Segment Start: INFORMATION SHOWN

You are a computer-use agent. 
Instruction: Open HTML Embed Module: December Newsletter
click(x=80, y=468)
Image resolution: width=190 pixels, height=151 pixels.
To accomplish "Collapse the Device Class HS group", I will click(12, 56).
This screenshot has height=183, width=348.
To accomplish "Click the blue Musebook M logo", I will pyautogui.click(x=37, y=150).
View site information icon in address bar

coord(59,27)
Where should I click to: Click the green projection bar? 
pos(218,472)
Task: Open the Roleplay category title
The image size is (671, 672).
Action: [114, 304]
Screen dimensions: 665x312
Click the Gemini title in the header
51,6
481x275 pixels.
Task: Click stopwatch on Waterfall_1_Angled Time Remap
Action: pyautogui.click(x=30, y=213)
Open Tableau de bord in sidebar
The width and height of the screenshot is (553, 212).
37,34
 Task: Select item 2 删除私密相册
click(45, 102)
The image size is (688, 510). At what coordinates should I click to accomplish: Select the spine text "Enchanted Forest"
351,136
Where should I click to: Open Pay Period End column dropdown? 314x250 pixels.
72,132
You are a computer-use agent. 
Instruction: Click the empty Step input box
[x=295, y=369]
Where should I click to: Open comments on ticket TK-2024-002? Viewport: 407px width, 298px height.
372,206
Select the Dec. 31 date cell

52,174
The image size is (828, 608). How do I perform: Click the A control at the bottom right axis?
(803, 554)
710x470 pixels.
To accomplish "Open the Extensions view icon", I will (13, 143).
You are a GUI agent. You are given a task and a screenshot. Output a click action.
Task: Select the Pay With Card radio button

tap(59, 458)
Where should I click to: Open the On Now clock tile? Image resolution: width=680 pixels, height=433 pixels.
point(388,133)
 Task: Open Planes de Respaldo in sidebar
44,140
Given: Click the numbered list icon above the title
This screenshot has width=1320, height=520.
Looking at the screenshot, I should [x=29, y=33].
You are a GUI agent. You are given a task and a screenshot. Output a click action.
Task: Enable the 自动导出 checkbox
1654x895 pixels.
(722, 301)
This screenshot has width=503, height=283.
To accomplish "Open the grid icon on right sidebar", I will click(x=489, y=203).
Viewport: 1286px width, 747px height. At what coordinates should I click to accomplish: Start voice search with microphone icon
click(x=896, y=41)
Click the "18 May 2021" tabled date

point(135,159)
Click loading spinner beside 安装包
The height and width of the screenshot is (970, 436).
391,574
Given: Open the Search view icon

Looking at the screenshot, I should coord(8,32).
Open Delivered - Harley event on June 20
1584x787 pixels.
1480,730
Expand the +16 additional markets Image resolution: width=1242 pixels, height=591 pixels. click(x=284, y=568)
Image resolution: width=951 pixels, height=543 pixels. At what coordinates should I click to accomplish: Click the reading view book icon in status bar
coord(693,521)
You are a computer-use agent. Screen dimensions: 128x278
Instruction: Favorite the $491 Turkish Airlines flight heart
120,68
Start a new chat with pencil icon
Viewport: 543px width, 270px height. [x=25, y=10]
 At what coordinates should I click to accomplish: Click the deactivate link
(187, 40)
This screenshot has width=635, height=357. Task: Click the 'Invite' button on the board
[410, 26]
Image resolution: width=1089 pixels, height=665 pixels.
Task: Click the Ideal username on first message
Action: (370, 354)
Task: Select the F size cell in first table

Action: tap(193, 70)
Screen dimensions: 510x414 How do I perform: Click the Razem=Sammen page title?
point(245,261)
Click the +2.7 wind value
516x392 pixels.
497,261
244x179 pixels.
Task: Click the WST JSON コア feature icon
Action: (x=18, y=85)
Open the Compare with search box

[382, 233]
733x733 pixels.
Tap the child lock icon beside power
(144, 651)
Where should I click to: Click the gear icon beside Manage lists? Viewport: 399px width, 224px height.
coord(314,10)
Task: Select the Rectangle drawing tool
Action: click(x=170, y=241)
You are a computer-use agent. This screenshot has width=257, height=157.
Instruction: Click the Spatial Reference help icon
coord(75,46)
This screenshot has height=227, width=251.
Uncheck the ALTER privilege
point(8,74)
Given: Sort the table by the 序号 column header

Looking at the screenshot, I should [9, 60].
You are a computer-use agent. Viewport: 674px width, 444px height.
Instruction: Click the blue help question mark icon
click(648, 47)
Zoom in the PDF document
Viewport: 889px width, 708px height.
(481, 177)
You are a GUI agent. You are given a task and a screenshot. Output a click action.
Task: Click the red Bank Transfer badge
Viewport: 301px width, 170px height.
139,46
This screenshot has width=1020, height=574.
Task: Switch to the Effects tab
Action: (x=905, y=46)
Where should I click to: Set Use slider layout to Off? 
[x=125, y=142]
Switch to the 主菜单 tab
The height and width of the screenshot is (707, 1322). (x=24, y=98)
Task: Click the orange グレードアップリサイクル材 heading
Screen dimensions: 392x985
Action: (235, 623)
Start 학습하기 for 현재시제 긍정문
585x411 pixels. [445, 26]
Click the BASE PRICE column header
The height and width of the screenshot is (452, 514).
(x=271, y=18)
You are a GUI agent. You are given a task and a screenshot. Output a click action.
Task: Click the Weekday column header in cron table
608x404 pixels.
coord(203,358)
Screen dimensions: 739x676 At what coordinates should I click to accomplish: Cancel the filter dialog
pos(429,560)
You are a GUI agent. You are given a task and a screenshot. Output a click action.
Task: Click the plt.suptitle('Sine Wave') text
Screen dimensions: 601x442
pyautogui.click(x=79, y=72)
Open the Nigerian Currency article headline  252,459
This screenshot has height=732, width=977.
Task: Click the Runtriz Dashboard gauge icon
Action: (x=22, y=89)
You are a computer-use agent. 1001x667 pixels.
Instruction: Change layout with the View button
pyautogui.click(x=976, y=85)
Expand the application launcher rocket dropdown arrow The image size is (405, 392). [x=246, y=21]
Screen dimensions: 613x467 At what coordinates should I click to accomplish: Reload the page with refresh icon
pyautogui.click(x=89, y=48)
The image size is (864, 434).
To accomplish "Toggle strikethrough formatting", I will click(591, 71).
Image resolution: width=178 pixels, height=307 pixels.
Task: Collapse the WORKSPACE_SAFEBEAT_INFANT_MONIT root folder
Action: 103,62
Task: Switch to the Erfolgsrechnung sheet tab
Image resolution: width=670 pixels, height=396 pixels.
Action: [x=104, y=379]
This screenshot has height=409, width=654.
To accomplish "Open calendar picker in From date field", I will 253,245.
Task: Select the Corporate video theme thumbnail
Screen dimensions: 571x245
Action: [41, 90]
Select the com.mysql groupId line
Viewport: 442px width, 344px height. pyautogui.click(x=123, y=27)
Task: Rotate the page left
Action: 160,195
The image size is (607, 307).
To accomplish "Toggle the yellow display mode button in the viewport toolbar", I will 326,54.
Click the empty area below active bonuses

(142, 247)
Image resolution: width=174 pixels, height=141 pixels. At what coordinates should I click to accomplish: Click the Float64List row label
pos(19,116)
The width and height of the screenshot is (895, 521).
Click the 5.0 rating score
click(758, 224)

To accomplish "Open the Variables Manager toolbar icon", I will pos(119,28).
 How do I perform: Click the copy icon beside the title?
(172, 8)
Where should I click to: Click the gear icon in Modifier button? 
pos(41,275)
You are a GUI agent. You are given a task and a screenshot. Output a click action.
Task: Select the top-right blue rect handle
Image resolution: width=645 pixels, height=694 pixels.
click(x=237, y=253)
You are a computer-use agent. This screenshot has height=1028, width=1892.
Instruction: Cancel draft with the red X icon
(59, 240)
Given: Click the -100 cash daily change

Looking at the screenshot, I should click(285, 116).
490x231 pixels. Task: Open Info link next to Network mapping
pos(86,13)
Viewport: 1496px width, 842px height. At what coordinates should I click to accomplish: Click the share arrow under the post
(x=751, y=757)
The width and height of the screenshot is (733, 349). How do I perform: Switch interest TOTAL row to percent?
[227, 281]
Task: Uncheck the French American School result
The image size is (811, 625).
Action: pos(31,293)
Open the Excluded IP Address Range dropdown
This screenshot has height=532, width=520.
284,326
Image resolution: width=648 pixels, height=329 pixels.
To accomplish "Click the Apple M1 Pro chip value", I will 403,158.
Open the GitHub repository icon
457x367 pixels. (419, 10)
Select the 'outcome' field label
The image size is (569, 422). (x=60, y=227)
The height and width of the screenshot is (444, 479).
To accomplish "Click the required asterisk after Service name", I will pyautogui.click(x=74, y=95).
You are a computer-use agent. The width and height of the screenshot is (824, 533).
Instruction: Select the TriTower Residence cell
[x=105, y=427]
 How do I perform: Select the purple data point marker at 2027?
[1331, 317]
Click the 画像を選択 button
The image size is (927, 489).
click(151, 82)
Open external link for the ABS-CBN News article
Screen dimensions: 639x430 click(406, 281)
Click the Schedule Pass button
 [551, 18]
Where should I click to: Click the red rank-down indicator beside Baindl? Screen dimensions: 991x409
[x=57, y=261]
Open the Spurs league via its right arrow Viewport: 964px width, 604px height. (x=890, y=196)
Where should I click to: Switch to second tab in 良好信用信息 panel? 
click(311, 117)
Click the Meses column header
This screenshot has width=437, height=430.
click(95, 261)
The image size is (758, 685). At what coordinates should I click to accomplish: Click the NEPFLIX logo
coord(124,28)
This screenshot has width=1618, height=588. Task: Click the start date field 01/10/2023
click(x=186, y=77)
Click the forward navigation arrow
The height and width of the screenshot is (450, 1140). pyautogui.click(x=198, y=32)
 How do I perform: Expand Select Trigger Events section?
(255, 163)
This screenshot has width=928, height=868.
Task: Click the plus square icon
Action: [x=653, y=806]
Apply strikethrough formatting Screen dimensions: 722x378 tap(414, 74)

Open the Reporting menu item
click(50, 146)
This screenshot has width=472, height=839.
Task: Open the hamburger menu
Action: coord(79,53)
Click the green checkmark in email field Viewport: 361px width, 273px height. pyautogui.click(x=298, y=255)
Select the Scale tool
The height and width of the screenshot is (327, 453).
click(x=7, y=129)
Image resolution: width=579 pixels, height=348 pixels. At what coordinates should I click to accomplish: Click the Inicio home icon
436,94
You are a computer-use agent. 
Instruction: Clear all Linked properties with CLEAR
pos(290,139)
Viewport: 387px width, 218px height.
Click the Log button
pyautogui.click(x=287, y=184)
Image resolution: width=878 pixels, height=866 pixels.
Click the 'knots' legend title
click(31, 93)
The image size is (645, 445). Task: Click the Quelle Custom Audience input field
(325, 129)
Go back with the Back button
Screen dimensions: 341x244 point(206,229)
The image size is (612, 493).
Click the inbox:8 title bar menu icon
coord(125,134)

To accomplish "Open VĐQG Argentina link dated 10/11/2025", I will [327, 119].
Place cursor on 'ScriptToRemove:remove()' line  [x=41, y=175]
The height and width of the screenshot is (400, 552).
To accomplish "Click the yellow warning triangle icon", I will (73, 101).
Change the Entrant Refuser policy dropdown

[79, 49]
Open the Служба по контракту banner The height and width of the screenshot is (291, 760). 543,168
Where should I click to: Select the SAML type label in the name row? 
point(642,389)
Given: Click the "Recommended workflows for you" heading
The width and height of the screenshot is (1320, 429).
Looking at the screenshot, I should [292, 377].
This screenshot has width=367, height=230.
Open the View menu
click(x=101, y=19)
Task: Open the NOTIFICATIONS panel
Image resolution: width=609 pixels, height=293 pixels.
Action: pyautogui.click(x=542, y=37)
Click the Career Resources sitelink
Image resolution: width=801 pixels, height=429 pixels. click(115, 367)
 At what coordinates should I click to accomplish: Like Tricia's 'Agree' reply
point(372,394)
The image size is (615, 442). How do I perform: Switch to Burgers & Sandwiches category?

Segment End: INFORMATION SHOWN

## DIRECTIONS
Scan the data above and report each line in which "category" is present.

## EXERCISE RESPONSE
Task: Open the Roleplay category title
The image size is (615, 442). How do I perform: Switch to Burgers & Sandwiches category?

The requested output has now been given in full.